“Bara” isn’t worth starting a Tumblr social justice war over. It’s a loanword with a complicated history both in Japanese and English, and a plethora of usages. At best it unites fans with a common interest in the type of art posted on this blog, and at worst it’s a culturally insensitive misnomer.
I would say maybe it’s inappropriate to use it in a sentence like “Gengoroh Tagame is my favorite bara artist,” because that’s not how he identifies. However, the Japanese artists we’ve discussed it with seem more perplexed by its usage than oppressed. It’s an antiquated word there, most strongly associated with the old Barazoku magazine, but it doesn’t connect with modern gay culture.
There’s a long history of Western misappropriation of the Japanese language, so I’m striving to be mindful of that (after using the term “bara” myself for years). This is a nation that calls itself “Nihon” (日本), and we’re still calling it “Japan” 700 years after Marco Polo’s misinformed assertion that the region was named “Cipangu.”
More recently, and with more than a few parallels to the subject at hand, the term “yaoi” came into popular use internationally for the manga genre that Japanese artists mostly refer to as BL (Boy’s Love). These days, artists all over the world are making work they proudly call “yaoi,” and that’s great. If they identify with the term and find what it represents to be empowering, how can you hate on that?

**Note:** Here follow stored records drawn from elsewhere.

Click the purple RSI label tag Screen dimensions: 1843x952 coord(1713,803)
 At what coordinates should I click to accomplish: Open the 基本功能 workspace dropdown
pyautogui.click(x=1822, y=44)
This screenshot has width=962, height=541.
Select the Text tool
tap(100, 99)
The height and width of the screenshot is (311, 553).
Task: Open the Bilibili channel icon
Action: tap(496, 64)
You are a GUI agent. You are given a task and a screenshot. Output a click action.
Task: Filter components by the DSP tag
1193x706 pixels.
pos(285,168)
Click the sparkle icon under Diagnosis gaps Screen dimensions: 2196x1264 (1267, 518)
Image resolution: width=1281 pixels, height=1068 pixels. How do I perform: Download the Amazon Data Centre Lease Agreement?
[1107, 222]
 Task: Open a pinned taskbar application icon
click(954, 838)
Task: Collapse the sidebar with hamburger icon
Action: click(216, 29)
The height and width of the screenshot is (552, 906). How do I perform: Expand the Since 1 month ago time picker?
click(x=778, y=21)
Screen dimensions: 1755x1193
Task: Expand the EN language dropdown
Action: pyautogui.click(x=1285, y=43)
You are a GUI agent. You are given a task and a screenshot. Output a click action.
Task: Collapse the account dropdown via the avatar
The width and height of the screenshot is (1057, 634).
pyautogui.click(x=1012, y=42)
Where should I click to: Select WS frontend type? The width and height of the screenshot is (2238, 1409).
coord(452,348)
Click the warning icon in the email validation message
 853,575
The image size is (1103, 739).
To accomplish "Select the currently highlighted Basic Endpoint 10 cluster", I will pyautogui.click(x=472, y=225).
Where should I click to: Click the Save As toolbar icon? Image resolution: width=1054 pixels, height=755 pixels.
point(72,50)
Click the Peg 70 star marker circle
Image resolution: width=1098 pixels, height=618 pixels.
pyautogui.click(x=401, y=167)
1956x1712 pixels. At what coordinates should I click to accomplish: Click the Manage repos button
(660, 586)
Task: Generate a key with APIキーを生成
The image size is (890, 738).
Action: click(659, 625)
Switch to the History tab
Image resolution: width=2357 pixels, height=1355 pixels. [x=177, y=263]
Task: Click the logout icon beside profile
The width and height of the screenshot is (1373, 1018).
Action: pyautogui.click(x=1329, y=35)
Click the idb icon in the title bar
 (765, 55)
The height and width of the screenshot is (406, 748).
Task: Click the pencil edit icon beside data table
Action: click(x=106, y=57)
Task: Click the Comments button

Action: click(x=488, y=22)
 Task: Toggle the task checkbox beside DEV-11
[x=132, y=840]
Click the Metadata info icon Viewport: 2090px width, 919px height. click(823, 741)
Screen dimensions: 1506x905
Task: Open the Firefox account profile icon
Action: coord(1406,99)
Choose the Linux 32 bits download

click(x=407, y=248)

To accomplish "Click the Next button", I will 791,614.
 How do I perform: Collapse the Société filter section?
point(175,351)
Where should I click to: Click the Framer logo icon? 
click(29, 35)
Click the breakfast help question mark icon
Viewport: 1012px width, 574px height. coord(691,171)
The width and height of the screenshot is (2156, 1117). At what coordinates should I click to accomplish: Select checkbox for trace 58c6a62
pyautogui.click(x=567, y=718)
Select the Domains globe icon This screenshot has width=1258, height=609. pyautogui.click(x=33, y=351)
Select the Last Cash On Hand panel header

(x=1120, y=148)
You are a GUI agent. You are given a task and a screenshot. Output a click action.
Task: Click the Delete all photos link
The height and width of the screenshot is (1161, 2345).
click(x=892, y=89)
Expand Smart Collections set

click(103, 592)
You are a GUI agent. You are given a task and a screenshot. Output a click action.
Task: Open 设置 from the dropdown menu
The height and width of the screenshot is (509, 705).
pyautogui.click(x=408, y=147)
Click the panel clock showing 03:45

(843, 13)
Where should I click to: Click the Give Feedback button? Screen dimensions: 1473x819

It’s not just a one-way street, either. Japan’s own sexual categories have both influenced and been influenced by Western terminology. Even the word “gay” (ゲイ or gei) has had its own unique trajectory in Japan since it was introduced during occupation following the Pacific War. It became a widely used term in Japanese culture decades before the word “gay” was well-known in the U.S.
From Mark McLelland’s great book, Queer Japan from the Pacific War to the Internet Age:
Indeed, “gay,” as a signifier for homosexual men and women, was not widely understood even in the United States in the 1950s. The term established itself as a common referent among homosexual subcultures in the United States only as a result of the mass mobilization during the war, which brought a diverse number of homosexual men and women together from all parts of the country and helped standardize gay slang.
[…] Compared with the slow dissemination of the word “gay” throughout anglophone societies, where it was to take another 25 years before becoming general currency, the rise of gei in Japanese was meteoric. Gay (gei) entered Japanese immediately after the war via gay men in the occupation forces, who referred to their Japanese partners as gei boi or “gay boys.” By the 1950s gei, especially as part of the compound gei boi, was being used in the Japanese media to describe effeminate homosexual men.
The meaning of gei originally didn’t quite match up with the American usage of “gay.” It referred specifically to homosexual men (never women) “who displayed transgender characteristics or worked in the entertainment industry.”
The term gei continued to evolve in Japanese usage over the following decades, and by the time the Japan experienced a cultural “gay boom” in the early 1990s, the meaning of gei had grown closer to the newly globalized “gay,” as LGBT activism surged around the world. However close gei has become to “gay,” there’s still an important distinction. When I talk about gay manga, I’m always really talking about gei manga.
Anyway, I’ve gone off on a few tangents here, but this is all to say that the terminology of sexual minorities is often contentious and frequently shifting, and in the case of “bara” it’s complicated further by the tides of cross-cultural exchange.
For more reading on the many complex ways in which language has shaped understandings of sexuality in Japan, I highly recommend reading the above-mentioned Queer Japan, as well as Katsuhiko Suganuma’s Contact Moments: The Politics of Intercultural Desire in Japanese Male-Queer Cultures and Gregory Pflugfelder’s Cartographies of Desire: Male-Male Sexuality in Japanese Discourse 1600-1950.